Question

Radha made a picture of an aeroplane with coloured paper as shown. Find the total area of the paper used.

Answer 1

Hint:For solving this problem, we individually consider all the geometrical figures and find their respective areas. For obtaining the total area of paper used, we add all the areas obtained from geometrical figures.

Complete step-by-step answer:
Considering the figure given above, we divide the total area into 5 sub-parts.
Some of the useful formulas of area of geometrical figures can be stated as:
By using Heron's formula, area of triangle $=\sqrt{s\left( s-a \right)\left( s-b \right)\left( s-c \right)}$
Area of rectangle $=l\times b$
Area of trapezium $=\dfrac{h}{2}\left( a+b \right)$
Now, considering the first figure which is a triangle having side length as 5 cm, 5 cm and 1 cm.

Use Heron’s formula to find area of figure,
The semi perimeter of a triangle is given as:
 $\begin{align}
  & s=\dfrac{5+5+1}{2} \\
 & s=\dfrac{11}{2} \\
 & s=5.5cm \\
\end{align}$
Now, applying the heron's formula, we get
$\begin{align}
  & =\sqrt{s(s-5)(s-5)(s-1)} \\
 & =\sqrt{5.5\times \left( 5.5-5 \right)\left( 5.5-5 \right)\left( 5.5-1 \right)} \\
 & =\sqrt{5.5\times 0.5\times 0.5\times 4.5} \\
 & =\sqrt{6.1875} \\
 & =2.487 \\
 & \approx 2.5c{{m}^{2}} \\
\end{align}$

Considering the figure 2 which is the rectangle having length 6.5 cm and breadth 1 cm.
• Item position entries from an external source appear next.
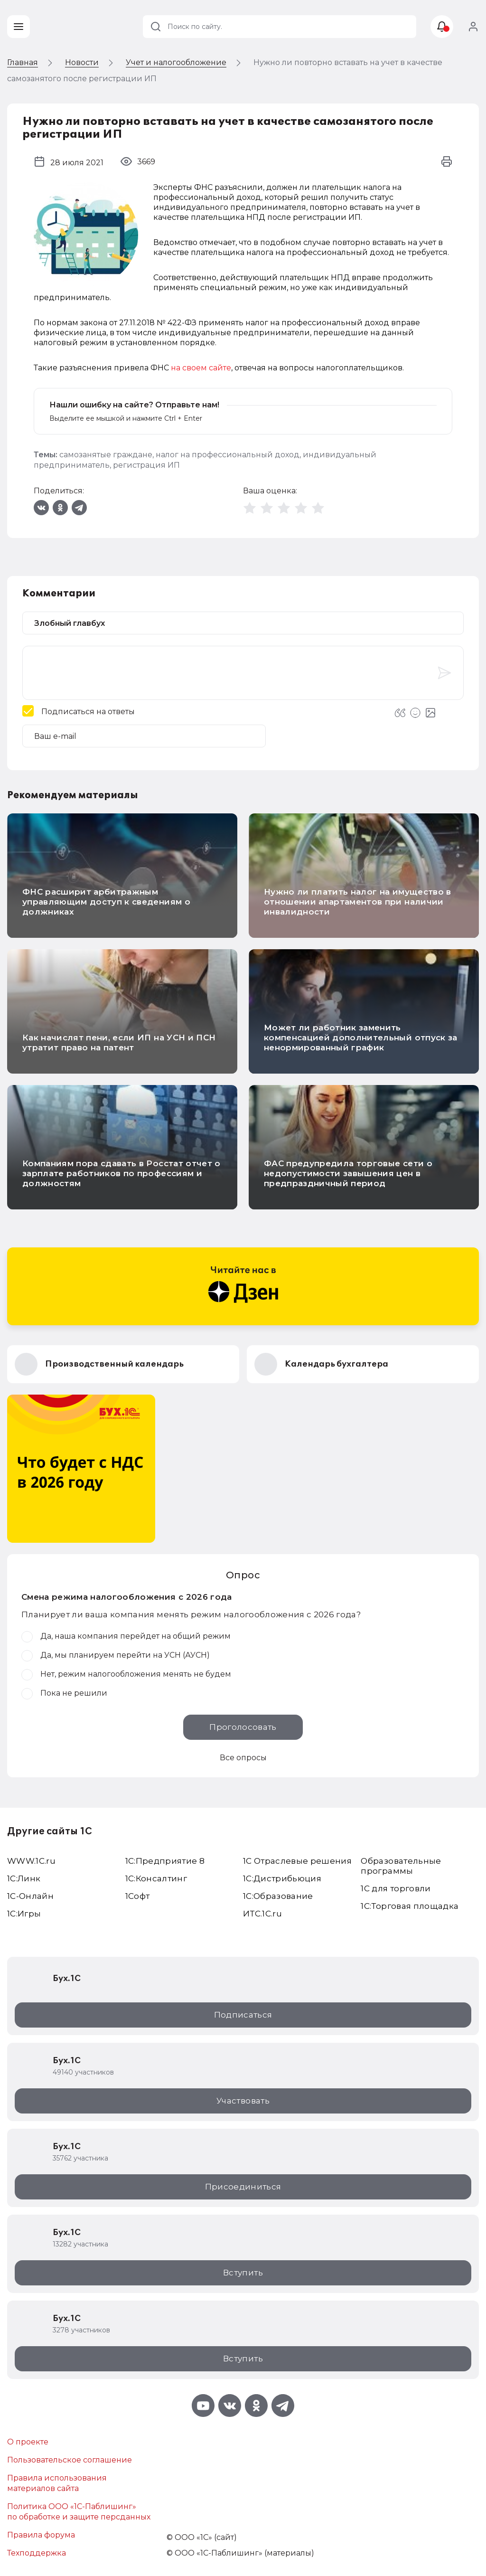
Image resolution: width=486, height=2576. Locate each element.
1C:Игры (24, 1913)
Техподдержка (36, 2552)
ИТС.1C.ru (262, 1913)
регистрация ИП (146, 465)
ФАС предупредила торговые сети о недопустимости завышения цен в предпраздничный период (348, 1173)
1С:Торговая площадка (409, 1906)
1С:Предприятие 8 (165, 1861)
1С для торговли (395, 1888)
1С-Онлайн (30, 1896)
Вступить (243, 2272)
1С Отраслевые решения (297, 1861)
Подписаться (243, 2014)
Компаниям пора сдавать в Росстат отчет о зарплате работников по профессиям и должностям (121, 1173)
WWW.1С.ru (31, 1861)
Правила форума (41, 2534)
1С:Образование (278, 1896)
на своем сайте (201, 367)
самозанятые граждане (105, 454)
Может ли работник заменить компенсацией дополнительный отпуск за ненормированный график (361, 1037)
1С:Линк (23, 1878)
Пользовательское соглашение (69, 2459)
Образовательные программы (401, 1866)
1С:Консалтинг (156, 1878)
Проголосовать (242, 1727)
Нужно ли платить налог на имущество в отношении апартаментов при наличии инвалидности (357, 901)
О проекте (27, 2441)
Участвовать (243, 2100)
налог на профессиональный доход (227, 454)
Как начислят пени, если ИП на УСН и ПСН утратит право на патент (118, 1042)
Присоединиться (243, 2186)
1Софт (137, 1896)
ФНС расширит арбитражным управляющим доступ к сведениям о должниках (106, 901)
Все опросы (243, 1757)
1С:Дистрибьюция (282, 1878)
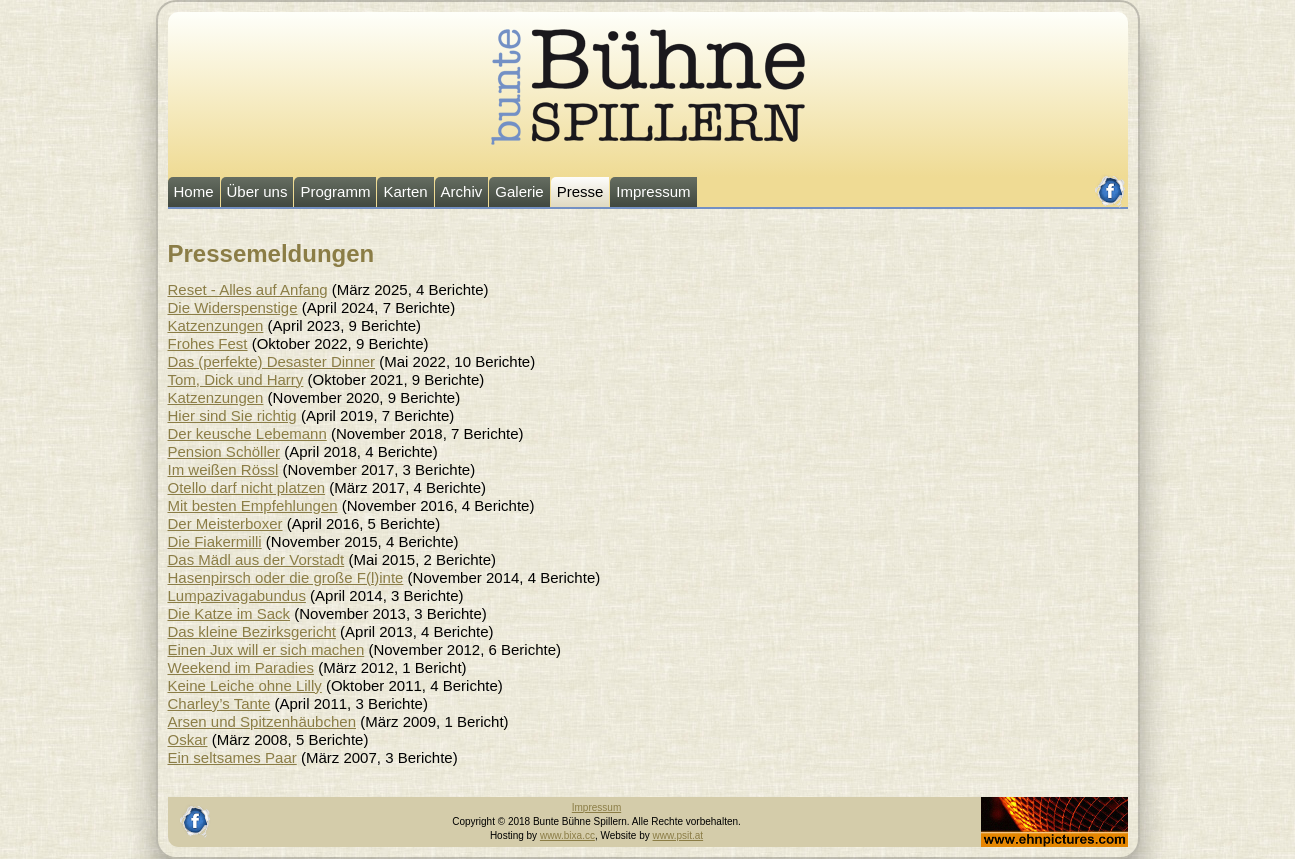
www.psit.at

 By using the above formula, the area of rectangle will be
$\begin{align}
  & =1\times 6.5 \\
 & =6.5c{{m}^{2}} \\
\end{align}$

Considering the figure 5 which is a triangle having side length as 6 and 1.5 cm. So, we first calculate the third side by using Pythagoras theorem $\left( {{a}^{2}}+{{b}^{2}}={{c}^{2}} \right)$.

In the given triangle, a = 6 and b = 1.5, so for c:
$\begin{align}
  & {{c}^{2}}={{6}^{2}}+{{1.5}^{2}} \\
 & {{c}^{2}}=36+2.25 \\
 & {{c}^{2}}=38.25 \\
 & c=\sqrt{38.25}=6.184 \\
 & c\approx 6.2cm \\
\end{align}$
So, the length of the third side is 6.2 cm. Now, the semi perimeter of the triangle will be
$\begin{align}
  & s=\dfrac{6+1.5+6.2}{2} \\
 & s=\dfrac{13.7}{2} \\
 & s=6.85c{{m}^{2}} \\
\end{align}$
By applying the Heron's formula, we get
$\begin{align}
  & =\sqrt{s\left( s-6 \right)\left( s-1.5 \right)\left( s-6.2 \right)} \\
 & =\sqrt{6.85\left( 6.85-6 \right)\left( 6.85-1.5 \right)\left( 6.85-6.2 \right)} \\
 & =\sqrt{6.85\times 0.85\times 5.35\times 0.65} \\
 & =\sqrt{20.2445} \\
 & =4.499 \\
 & \approx 4.5c{{m}^{2}} \\
\end{align}$
 The area of the triangle obtained is 4.5 square cm.

Considering figure 4, it has the same area as that of figure 5. So, the area of figure 5 is 4.5 square cm.

Considering figure 3, the figure is trapezium whose parallel sides are 1cm and 2cm long. To
To calculate the height of the trapezium, we use Pythagoras theorem.

$\begin{align}
  & {{1}^{2}}={{h}^{2}}+{{0.5}^{2}} \\
 & {{h}^{2}}=1-0.25 \\
 & h=\sqrt{0.75} \\
 & h=0.8667 \\
 & h\approx 0.87cm \\
\end{align}$
The height of trapezium is 0.87 cm.
Therefore, by using the above stated formula the area of trapezium will be
$\begin{align}
  & =\dfrac{0.87}{2}\left( 1+2 \right) \\
 & =\dfrac{0.87}{2}\times 3 \\
 & =1.305c{{m}^{2}} \\
\end{align}$
So, the total area used for making the aeroplane = 2.5 + 6.5 + 4.5 + 4.5 + 1.305 = 19.305 square cm.

Note: Students must be careful while applying the various formulas. Approximation should be used in such a manner that it increases the value of area because paper could be larger than the actual area of aeroplane.